Furthermore, instruments of this kind (that is ministerial directions to persons, Commonwealth Authorities) need not have been disallowable in the first place, on the basis that they would be a class of instruments that ordinarily would be exempt under LIA.
Item 11 - Application
Item 11 provides for the application of the amendments made by this Bill to the Act. All the items of the Bill, unless stated otherwise, commence on the day on which the Act receives the Royal Assent.
Item 11(1) provides that an amendment made by Item 1 (re paragraph 78(a)), will apply to a notice published in the Gazette on or after the day the item commences.
An amendment made by Item 4 (subsection 82(4)), will apply to a determination made by the Minister on or after the day the item commences: refer Item 11(2)).

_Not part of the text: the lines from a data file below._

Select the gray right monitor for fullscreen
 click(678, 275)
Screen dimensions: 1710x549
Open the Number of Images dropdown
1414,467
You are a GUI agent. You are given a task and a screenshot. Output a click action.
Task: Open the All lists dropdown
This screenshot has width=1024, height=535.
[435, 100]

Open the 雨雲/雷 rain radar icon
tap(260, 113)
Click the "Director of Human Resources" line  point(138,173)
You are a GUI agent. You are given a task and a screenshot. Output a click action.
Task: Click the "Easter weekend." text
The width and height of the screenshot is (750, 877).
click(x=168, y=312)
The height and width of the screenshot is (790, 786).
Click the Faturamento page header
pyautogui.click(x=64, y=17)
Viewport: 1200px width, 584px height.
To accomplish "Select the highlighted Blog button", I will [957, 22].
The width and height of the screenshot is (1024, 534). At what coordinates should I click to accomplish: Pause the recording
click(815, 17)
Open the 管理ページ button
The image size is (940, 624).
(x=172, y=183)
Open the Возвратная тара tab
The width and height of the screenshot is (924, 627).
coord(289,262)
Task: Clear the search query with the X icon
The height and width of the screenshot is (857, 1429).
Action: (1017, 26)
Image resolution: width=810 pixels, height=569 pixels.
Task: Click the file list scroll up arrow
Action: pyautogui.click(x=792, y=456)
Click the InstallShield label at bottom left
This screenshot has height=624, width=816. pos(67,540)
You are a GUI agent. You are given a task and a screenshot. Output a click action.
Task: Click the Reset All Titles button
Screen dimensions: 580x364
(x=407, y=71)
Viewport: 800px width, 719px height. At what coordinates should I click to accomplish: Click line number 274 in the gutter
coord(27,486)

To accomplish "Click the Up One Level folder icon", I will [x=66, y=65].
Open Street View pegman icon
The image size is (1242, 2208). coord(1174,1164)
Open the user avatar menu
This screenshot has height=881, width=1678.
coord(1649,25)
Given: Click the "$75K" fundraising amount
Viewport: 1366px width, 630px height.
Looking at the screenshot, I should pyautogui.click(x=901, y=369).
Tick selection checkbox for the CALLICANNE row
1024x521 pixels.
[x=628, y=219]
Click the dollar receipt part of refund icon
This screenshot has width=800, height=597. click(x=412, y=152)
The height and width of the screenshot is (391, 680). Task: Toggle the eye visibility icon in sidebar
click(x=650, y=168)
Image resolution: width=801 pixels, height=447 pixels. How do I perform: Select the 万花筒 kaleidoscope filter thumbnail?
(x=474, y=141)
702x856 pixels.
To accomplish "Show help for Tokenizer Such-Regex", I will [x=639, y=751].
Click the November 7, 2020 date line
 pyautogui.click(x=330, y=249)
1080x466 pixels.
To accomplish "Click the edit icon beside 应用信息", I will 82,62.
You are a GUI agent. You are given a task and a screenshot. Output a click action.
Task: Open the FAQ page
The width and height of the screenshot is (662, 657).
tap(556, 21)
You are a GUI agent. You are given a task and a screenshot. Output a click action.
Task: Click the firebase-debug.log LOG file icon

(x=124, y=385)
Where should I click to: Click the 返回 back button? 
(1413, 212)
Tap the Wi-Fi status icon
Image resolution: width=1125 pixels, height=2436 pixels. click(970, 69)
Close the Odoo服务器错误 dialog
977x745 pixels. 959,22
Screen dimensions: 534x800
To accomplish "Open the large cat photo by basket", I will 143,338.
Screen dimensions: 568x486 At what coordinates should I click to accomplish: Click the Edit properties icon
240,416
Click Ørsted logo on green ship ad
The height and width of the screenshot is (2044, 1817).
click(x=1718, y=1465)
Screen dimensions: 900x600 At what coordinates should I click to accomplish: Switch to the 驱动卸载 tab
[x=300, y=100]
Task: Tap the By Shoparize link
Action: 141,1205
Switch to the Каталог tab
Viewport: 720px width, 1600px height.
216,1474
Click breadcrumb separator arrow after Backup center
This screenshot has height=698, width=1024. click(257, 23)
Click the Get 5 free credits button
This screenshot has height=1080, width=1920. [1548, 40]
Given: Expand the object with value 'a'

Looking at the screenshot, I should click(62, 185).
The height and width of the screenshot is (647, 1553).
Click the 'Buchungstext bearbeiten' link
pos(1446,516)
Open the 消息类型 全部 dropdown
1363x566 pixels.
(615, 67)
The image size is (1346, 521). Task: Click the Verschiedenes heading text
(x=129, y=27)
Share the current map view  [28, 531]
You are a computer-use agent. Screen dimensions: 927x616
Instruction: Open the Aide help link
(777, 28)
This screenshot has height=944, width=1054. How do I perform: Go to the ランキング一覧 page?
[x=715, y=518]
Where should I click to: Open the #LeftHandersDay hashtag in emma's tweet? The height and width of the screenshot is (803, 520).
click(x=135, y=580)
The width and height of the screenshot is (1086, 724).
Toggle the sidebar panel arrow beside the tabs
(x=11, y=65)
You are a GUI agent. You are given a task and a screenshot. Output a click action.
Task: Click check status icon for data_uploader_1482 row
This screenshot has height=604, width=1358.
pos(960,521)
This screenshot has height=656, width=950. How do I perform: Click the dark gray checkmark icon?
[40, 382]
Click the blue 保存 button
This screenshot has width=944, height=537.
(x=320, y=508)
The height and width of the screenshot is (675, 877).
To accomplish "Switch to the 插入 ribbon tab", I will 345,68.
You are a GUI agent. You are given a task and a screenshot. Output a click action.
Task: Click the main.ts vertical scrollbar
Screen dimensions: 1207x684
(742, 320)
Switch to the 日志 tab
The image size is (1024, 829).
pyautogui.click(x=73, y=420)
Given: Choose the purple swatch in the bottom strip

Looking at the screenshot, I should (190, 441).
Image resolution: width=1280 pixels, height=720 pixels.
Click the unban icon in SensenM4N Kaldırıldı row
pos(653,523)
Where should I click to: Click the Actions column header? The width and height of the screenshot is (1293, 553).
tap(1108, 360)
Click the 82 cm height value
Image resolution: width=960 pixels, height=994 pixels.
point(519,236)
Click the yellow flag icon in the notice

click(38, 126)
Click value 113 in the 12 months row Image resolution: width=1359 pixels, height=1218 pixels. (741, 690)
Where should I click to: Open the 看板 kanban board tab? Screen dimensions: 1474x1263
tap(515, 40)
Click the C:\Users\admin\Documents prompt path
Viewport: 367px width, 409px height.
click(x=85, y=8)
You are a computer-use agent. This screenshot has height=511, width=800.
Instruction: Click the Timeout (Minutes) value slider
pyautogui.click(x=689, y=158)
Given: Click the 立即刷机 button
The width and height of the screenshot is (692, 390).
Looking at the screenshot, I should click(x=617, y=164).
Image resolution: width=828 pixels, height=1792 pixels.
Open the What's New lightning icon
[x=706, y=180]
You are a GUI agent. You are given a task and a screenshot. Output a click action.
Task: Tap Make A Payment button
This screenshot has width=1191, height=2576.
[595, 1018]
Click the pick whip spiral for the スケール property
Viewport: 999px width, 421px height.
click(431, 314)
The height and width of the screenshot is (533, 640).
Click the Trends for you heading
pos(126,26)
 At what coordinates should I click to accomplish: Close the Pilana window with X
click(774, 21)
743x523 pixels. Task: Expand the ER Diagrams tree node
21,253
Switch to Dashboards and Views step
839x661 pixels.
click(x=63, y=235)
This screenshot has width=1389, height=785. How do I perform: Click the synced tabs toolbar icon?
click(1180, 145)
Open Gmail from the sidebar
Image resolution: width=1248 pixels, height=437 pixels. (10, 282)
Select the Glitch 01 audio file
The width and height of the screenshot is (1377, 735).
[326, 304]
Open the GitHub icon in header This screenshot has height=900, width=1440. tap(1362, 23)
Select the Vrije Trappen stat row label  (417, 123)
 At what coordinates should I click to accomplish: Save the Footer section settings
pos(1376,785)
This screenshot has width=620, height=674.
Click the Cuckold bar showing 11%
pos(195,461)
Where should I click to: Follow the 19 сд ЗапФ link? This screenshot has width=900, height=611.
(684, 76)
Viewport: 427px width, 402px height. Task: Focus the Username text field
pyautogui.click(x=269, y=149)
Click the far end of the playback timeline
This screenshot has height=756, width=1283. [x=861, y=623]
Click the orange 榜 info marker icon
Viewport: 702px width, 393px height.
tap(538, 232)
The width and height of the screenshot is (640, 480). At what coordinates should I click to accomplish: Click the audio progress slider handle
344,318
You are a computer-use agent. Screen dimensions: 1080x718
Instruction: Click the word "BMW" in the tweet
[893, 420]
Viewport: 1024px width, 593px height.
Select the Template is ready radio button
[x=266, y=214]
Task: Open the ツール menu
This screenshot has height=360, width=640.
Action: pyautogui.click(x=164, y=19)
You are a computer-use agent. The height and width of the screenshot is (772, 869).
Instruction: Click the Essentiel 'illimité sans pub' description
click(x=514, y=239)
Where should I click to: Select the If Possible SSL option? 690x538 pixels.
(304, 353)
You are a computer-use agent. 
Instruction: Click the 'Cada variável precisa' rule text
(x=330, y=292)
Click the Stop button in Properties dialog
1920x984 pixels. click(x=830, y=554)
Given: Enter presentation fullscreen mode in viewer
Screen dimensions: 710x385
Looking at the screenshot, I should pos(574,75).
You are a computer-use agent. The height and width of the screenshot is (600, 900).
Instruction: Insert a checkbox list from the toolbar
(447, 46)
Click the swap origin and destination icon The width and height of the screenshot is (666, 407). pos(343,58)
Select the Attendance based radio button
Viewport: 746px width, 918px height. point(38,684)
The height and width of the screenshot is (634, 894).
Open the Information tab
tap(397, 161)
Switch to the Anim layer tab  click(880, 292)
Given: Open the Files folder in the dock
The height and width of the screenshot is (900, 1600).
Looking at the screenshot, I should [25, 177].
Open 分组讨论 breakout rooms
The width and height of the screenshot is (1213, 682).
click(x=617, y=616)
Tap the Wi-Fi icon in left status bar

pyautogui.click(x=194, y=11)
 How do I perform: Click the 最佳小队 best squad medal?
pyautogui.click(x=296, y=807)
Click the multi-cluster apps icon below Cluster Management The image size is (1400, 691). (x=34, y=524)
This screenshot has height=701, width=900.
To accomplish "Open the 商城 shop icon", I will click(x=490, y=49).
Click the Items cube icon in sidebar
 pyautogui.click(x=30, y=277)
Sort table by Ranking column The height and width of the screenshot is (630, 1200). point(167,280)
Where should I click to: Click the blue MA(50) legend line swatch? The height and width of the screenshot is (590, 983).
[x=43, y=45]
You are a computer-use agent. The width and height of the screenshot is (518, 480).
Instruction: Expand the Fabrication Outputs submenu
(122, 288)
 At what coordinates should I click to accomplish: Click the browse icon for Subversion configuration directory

Item 11(3)(a) provides that the amendments made by Item 7 (coexistence of class licences and spectrum licences) will apply in relation to spectrum in which a spectrum licence is not in force on the day the item commences.
Item 11(3)(b) provides that the amendments made by Item 7 apply in respect of spectrum for which a spectrum licence is in force on the day the item commences—to the issue of a class licence after the day the spectrum licence expires; or on or after the day the spectrum licence is reissued. The main intent of Item 11(3)(b) is to make clear that new coexistence arrangements under new section 138 apply prospectively, that is to new or reissued spectrum licences and new and revised class licences. In effect, for spectrum licences in force on the day the Bill is enacted and until the expiry/reissuance of the licence, the new section 138 would have no operation. This will mean that the provision preventing class licences under section 138 (prior to its amendment) would continue to apply to it.
Item 11(4) provides that the amendment made by Item 9 applies to a ministerial direction made when the item commences, being the day after the Act receives Royal Assent.
Item 11(5) provides that the amendment made by Item 10 applies to a ministerial direction made when the item commences, being the day after the Act receives Royal Assent.